WHAT YOU NEED TO DO: The job is to find each line in the entries holding the string "файлов" and copy that line.

═══ RECORDS TO USE ═══

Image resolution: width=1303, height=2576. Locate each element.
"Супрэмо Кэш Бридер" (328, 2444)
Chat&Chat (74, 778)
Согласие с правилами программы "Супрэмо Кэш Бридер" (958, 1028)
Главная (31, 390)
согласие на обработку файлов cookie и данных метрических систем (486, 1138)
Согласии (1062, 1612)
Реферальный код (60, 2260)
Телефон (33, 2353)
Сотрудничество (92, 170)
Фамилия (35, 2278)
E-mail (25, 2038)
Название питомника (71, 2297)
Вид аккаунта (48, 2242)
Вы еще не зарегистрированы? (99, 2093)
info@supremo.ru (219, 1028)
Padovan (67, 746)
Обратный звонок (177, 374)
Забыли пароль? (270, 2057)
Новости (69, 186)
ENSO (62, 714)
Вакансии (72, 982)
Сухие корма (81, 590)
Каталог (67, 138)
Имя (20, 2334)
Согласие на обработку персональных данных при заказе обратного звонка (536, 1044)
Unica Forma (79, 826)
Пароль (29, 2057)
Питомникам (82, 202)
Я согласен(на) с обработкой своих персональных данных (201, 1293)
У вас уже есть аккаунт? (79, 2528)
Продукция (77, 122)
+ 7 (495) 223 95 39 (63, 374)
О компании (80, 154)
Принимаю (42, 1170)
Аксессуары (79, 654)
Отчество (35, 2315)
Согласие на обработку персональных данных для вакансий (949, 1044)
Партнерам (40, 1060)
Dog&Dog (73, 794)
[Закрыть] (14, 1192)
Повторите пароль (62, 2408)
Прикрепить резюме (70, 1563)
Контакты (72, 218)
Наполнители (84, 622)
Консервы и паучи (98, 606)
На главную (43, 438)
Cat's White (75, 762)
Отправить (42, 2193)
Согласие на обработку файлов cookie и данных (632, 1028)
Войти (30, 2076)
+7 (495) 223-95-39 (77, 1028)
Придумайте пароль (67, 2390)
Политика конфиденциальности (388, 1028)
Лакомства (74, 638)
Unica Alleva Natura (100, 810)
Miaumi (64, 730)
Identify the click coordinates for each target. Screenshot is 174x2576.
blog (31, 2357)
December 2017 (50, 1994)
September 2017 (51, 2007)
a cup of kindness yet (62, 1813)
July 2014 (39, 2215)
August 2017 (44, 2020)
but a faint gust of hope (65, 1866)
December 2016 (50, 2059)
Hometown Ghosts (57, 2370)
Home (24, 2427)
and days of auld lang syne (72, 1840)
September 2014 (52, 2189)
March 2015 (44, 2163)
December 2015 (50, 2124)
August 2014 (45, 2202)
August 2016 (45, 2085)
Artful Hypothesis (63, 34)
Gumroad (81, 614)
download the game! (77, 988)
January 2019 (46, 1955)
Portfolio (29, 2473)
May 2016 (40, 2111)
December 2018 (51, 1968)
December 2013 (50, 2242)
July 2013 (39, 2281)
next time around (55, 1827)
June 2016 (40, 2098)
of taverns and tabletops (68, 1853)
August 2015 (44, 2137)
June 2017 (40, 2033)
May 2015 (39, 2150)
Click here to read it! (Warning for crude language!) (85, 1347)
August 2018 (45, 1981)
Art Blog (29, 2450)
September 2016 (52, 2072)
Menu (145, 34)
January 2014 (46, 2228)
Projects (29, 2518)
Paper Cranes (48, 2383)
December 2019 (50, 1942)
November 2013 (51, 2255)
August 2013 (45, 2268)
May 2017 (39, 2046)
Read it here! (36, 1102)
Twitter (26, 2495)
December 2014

═══

SOLVED EXERCISE:
согласие на обработку файлов cookie и данных метрических систем (486, 1138)
Согласие на обработку файлов cookie и данных (632, 1028)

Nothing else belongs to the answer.